A 10-year, $600 million contract awarded by the Central Intelligence Agency could provide Amazon.com (NASDAQ: AMZN ) stock with a big boost, pitting its web services division against more traditional providers like IBM (NYSE: IBM ) and Hewlett-Packard (NYSE: HPQ ) .
As The Wall Street Journal reported the other day, Amazon believes government contracts will be a lucrative endeavor for its cloud-computing unit and the division's vice president, Adam Selipsky, was reported saying: "The federal government opportunity is enormous. We believe that will be a very significant business for Amazon Web Services going forward."
In light of the snooping scandal involving the CIA's PRISM program, which collects and monitors virtually all electronic communications of the American people, the question is: Will the markets tolerate Amazon getting into bed with the spies?
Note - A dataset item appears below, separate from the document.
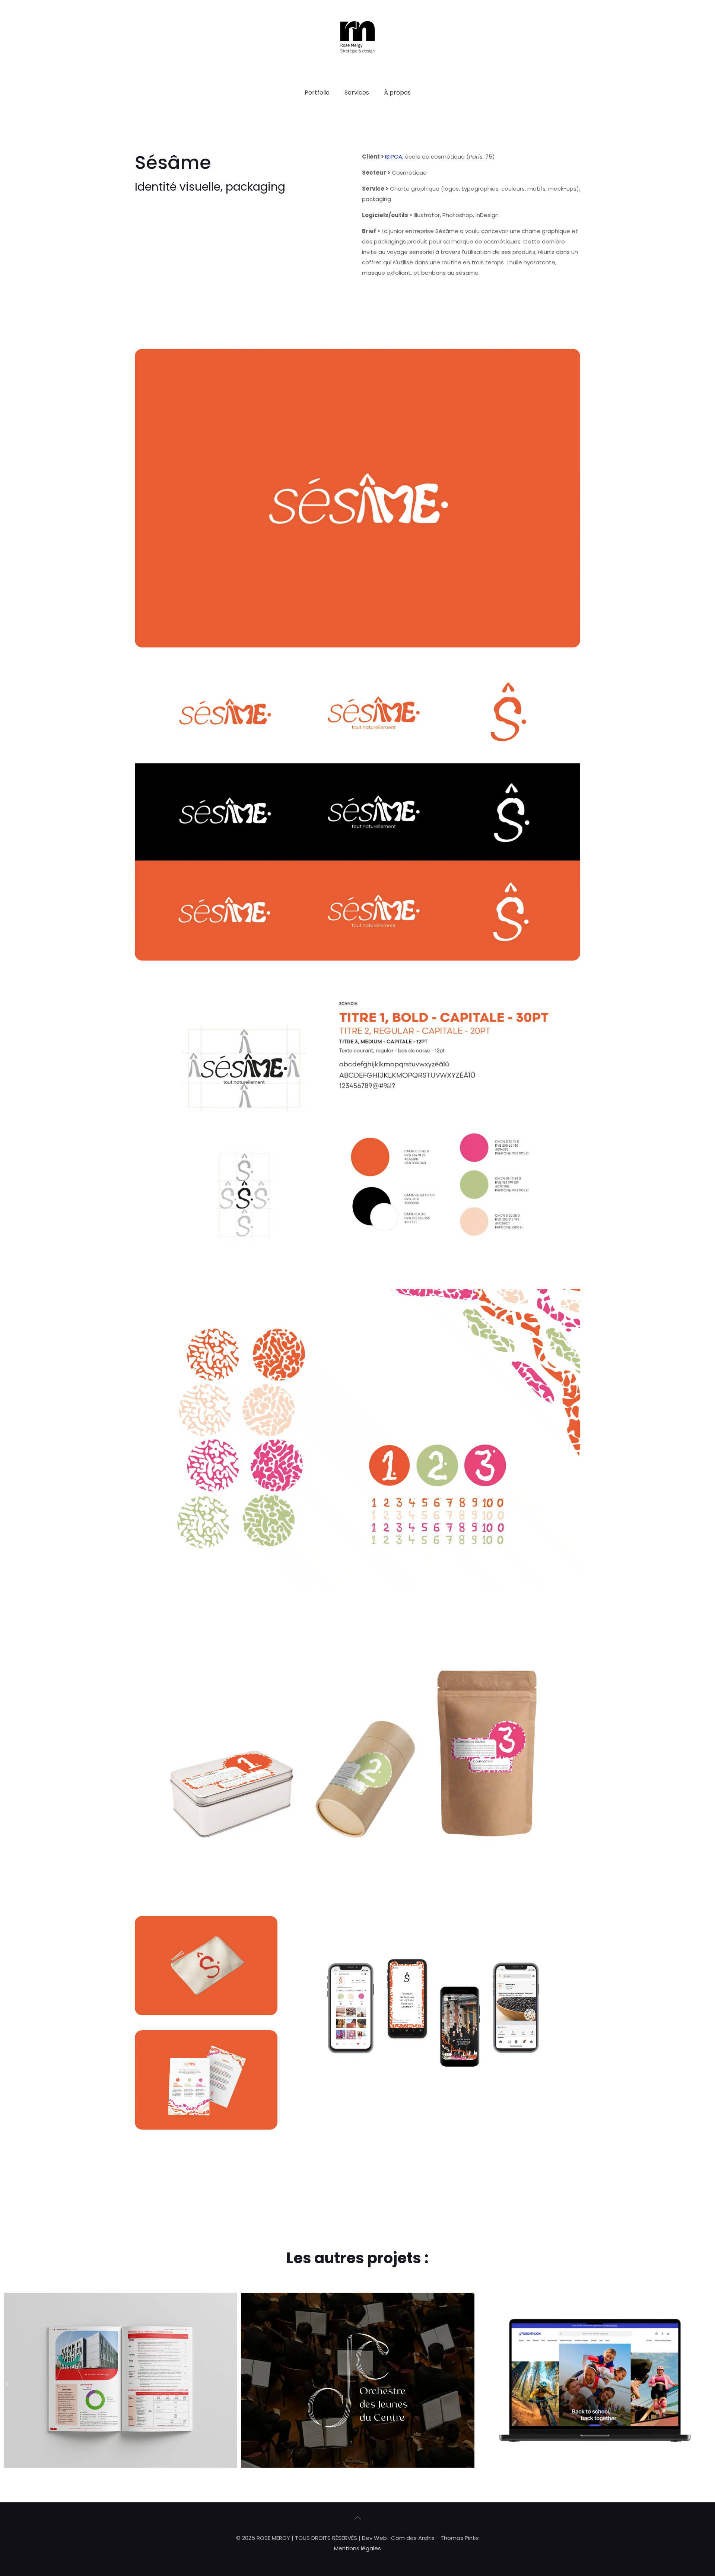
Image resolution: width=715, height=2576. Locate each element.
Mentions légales (357, 2548)
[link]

When China developed its so-called Golden Shield project that used technology to monitor, censor, and otherwise contain its citizens, U.S. companies that helped the government develop the program rightly came in for criticism. Cisco (NASDAQ: CSCO ) provided the networking equipment critical to operating the vast, complicated surveillance system that was installed. Honeywell (NYSE: HON ) , United Technologies (NYSE: UTX ) , General Electric (NYSE: GE ) , and IBM were all there providing the repressive regime with the technology and know-how to keep its citizens in check.
How much more will the public look askance at these tech giants when the tools they are providing are not to foreign governments but to our own and the people being spied upon are Americans?
Where the tech companies might normally resist such overtures, resistance is being overcome by lavishing billions of dollars on the corporations that do succumb. The Journal reports that the Defense Dept. spent about $35 billion on information technology systems last year, down from $38 billion a few years ago but still a prodigious amount that is causing Amazon to now go up against IBM.
A few years ago, I noted how creepy it was that the CIA was running its own venture capital firm, In-Q-Tel, named in part after the master spy gadget maker Q from the James Bond movies. While my fears were partially assuaged at the time by the fact that they were supposedly targeting terrorists, it seems the spooks were all too willing to turn those tools on U.S. citizens.
The cloud-based services the CIA and its National Security Agency are using to collect and collate data on private individuals should be alarming, and investors ought to hold accountable not only the politicians who allow the program to exist but the companies that facilitate its creation.
Of course, as I noted the other day on the dark side of big data, investors have short memories so that even if they do get spooked by this latest episode by the spymasters, they'll soon be back bidding up its shares.
The greater threat seems to be the General Accountability Office recommending the web services contract be rebid. With two months to decide, the CIA could indeed be the one that ends up spooking Amazon's stock.